值得注意的是，央行还提出，自2016年11月1日起，各商业银行基于银行卡与支付机构、商业机构建立关联业务时，应严格采用多因素身份验证方式，直接鉴别客户身份，并取得客户授权。

这一条也受到第三方支付机构的关注，监管层所提到的“关联业务”在实际操作中是指快捷支付。事实上，由于快捷支付没有验证银行卡密码，不需要U盾、口令或网银，安全隐患较大，近年来，因快捷支付带来的盗刷问题也屡屡发生。

薛洪言指出，当前快捷支付普遍采用交易密码的单因素验证手段，《通知》要求除交易密码外，还需要增加数字证书或动态口令牌等验证手段。《通知》落地后，快捷支付的快捷性可能稍受影响，比如从输入一个密码变成输入两个密码，但不存在被叫停的风险。

今年6月，工行手机银行就推出了新功能，用户可通过App自助查询银行卡绑定了哪些第三方支付平台，且可自助注销其中不常用的快捷支付。

“央行此次的要求又是一块检验第三方支付机构是口头拥抱监管还是行动拥抱监管的试金石”，恒丰银行研究院执行院长董希淼表示，关键在于银行和第三方支付落实情况。

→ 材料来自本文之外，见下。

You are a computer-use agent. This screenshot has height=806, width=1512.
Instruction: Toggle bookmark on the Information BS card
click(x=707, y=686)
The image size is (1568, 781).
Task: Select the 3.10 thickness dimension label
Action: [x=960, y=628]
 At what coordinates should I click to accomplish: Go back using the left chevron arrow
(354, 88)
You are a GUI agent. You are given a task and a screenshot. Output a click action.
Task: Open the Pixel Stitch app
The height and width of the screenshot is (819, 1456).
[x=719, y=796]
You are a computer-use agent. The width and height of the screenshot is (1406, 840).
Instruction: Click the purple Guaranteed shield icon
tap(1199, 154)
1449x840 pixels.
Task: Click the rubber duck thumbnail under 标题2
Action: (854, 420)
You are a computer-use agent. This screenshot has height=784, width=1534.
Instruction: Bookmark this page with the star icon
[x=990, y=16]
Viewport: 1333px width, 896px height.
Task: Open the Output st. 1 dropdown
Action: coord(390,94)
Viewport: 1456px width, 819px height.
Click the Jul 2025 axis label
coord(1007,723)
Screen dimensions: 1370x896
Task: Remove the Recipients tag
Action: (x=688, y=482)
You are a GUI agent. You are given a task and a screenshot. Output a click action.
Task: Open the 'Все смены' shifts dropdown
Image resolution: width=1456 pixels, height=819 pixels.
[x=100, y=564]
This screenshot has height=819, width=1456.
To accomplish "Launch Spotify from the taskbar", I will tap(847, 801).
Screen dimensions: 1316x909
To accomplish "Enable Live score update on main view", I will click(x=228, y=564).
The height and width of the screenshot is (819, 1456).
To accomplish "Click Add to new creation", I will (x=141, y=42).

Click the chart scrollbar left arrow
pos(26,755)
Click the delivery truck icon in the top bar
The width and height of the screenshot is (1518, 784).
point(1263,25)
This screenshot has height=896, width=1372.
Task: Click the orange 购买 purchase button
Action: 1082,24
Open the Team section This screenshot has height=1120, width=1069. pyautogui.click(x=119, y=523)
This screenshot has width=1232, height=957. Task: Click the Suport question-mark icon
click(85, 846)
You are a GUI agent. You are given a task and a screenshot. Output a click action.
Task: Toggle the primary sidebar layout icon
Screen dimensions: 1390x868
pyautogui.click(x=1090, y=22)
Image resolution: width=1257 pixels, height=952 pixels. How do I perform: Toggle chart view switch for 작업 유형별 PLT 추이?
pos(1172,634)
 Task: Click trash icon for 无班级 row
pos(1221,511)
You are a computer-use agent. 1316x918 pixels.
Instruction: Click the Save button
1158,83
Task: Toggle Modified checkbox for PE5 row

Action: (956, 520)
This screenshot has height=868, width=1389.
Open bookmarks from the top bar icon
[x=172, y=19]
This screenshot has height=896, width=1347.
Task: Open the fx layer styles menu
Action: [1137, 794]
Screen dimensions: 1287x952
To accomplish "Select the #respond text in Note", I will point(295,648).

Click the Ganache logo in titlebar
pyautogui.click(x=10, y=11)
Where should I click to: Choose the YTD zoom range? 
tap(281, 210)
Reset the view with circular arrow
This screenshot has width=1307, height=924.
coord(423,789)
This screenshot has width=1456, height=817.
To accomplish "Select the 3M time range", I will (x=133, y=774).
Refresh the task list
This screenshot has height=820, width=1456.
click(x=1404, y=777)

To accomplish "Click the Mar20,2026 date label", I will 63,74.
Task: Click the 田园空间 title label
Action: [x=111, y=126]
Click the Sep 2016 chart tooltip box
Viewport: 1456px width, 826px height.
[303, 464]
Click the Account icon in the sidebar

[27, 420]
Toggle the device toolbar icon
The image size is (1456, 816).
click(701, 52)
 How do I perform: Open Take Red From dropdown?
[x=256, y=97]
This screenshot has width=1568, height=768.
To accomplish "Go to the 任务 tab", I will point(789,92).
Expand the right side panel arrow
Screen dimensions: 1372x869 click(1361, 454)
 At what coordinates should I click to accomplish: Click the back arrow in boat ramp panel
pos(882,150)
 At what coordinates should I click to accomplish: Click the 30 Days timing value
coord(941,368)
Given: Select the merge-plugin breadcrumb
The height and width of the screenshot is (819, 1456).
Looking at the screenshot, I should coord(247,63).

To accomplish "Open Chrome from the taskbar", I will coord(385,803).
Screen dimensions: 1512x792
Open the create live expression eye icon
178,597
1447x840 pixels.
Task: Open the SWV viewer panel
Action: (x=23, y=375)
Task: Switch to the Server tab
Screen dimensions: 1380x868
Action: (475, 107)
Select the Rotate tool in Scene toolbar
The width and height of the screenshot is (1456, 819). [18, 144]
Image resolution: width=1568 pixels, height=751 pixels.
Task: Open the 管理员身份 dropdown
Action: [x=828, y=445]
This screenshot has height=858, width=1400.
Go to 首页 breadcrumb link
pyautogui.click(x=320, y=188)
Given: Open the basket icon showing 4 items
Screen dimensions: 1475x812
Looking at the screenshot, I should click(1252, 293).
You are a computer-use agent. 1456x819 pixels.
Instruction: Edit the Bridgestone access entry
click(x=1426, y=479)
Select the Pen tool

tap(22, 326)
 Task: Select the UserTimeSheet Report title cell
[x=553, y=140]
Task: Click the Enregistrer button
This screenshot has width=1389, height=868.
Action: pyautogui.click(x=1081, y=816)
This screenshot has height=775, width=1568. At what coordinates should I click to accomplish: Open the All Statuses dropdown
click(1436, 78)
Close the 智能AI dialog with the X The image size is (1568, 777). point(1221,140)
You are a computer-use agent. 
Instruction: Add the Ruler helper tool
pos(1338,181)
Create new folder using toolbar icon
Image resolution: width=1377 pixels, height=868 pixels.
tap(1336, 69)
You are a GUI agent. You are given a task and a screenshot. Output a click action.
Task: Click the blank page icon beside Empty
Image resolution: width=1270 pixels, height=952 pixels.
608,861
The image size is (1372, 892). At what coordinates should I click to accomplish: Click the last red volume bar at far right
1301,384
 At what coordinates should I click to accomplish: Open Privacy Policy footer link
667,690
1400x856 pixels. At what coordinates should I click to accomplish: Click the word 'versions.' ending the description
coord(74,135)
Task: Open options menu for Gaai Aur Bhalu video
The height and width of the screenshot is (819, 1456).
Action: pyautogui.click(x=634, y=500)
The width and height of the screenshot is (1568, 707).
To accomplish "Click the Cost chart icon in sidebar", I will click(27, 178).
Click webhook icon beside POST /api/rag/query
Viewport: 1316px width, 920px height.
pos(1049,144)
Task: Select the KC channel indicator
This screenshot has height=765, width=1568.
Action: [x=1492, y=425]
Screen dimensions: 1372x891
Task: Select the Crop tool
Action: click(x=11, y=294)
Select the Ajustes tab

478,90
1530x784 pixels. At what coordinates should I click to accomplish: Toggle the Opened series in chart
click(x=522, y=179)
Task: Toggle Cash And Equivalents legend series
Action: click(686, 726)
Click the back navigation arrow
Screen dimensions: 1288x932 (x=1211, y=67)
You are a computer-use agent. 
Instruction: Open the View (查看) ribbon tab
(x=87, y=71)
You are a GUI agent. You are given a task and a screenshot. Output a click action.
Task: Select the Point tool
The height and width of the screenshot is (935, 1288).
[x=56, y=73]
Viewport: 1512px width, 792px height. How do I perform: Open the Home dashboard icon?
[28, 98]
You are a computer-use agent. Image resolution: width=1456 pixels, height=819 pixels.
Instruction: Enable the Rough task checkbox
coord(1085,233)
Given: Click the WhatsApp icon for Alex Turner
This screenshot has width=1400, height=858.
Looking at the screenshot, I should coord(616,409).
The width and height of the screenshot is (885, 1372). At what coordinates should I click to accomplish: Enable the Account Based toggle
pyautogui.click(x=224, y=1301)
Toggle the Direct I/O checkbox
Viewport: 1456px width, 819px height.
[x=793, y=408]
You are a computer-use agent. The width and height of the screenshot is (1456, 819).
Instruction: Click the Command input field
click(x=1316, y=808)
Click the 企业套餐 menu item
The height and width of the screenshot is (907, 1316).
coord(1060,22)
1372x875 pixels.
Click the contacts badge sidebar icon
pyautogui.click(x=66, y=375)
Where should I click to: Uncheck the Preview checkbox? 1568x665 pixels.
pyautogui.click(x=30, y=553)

在去年底央行发布的《非银行金融机构网络支付业务管理办法》就明确要求加强支付的多重身份验证，但执行情况并不乐观，目前，快捷支付的隐患依然存在。但在薛洪言看来，“支付标记化技术”和快捷支付的新规符合各方利益，推行的阻力不大。

而央行此次也强调要加大处罚力度。《通知》强调，要严查银行卡受理终端改装、支付交易验证强度低、系统存在安全漏洞及受到网络攻击等造成的支付服务中断、支付敏感信息泄露、资金损失事件，并按照有关规定从严处罚。对于违规情节严重者，将处罚有关高管；对于违规情节严重的支付机构，还将按照有关规定调低分类评级机制直至注销《支付业务许可证》。